The part of Maine we call home isn't considered to be part of Maine by most of the rest of the state.
York County is officially part of the Boston television demographic, our neighbors commute to Boston, and our seacoast towns are called The Gold Coast by Downeast Magazine. It takes more than two hours of driving for us to get to the state capital of Augusta, and that's not even half way up the state, geographically speaking.
In our little village, in this rough economic time, we're still seeing new development, houses selling for more than $1,000,000 and the Stonewall Kitchen store is packed with tourists who think nothing of paying $6.50 for a small pot of jam.
I only point this out to set the stage for what I'm going to tell you next. Carolyn Chute, Maine's second most famous living story teller, lives in York County, not so far from us over in the hills to the west, near the New Hampshire border. But she and her second husband, Michael Chute, live off the grid and lead a life unlike most York County residents and polar opposite to those of us who live east of the Maine Turnpike.
They live in a small two building
compound at the end of an unpaved road with no running water and an outhouse.
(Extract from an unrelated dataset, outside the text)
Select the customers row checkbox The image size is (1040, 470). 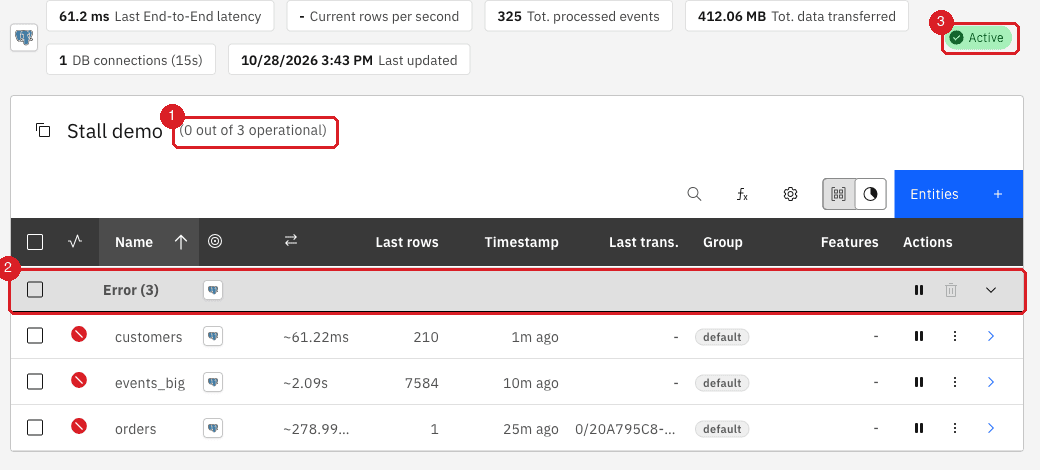coord(35,336)
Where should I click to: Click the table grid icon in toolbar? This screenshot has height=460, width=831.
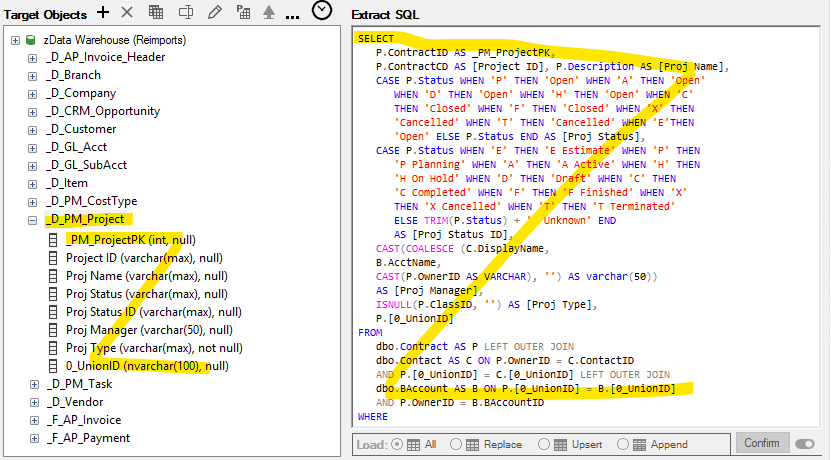coord(156,12)
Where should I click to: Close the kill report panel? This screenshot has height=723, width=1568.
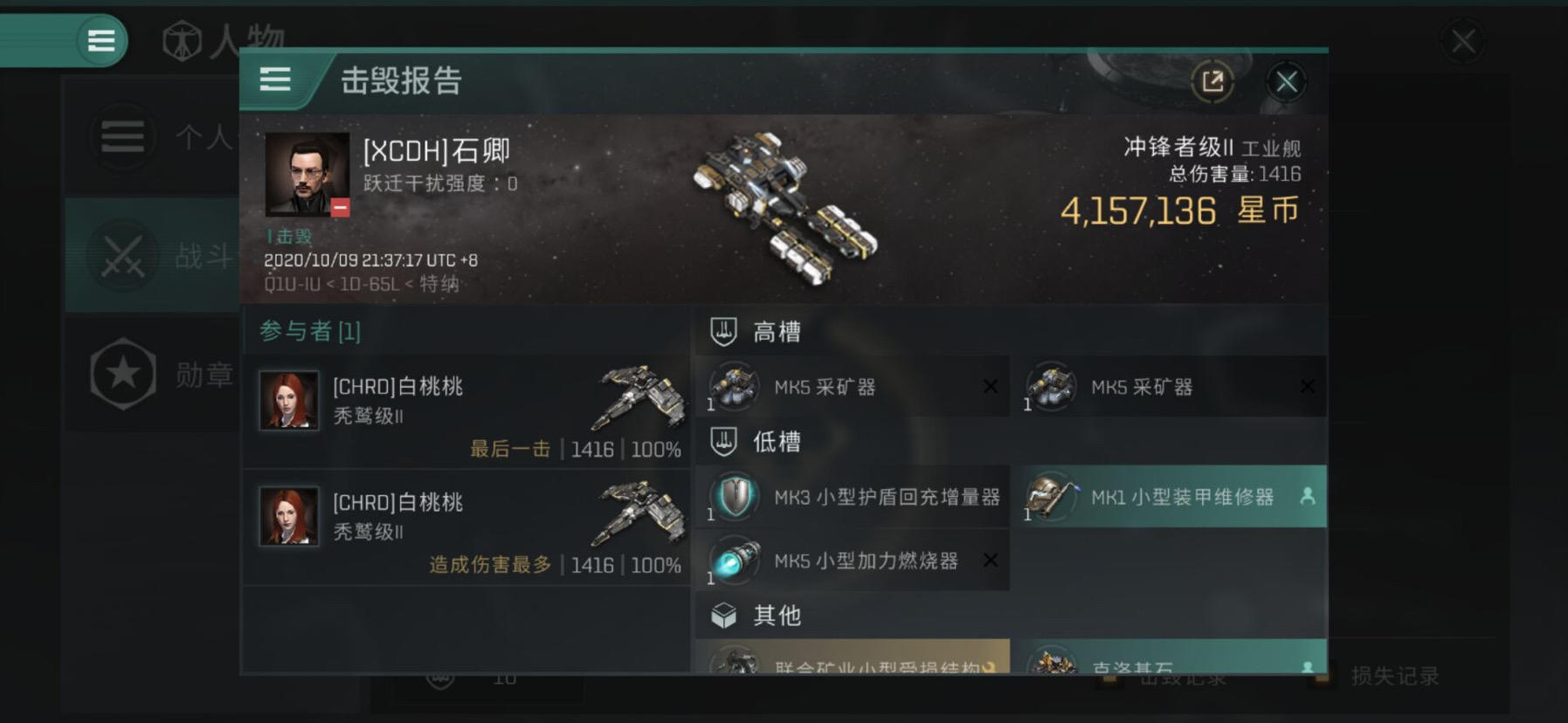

Mr. Chute is illiterate (I point that out, not to judge, but because I find the irony delicious. The mate of a writer doesn't read or write), and like his wife, he is an artist. He sculpts and draws. He's a high school graduate who has worked in a junkyard, sold firewood and snowplowed to earn money, and who made it through our educational system without learning to read.
Ms. Chute, who wrote what is considered to be a classic of American literature, The Beans of Egypt Maine, on a typewriter, lost a child at birth because the Chutes were too poor to afford adequate medical care. Her books tell the story of the rural, working poor who are beaten into despair and anger by continuous poverty. She grew up middle class but dropped out of school and has made a conscious decision to stay out of "the system." Recently she founded The 2nd Maine Militia, or "Your Wicked Good Militia". It's progun, anti-corporate lobbying and campaign
contributions, and opposed to tax subsidies for big business (and yes, she's holding an AK-47 in that picture).
Her newest book, The School on Heart's Content Road, published on November 11. Ms. Chute says that she doesn't write to make a political statement, she just writes to tell what people are experiencing. Some might call her an eccentric, but here in Maine, there are many just like her. Artists and activists who choose a life untethered from the system and living off the land by choice, not always by necessity. Ms. Chute's work advocates for those who live hand to mouth by necessity.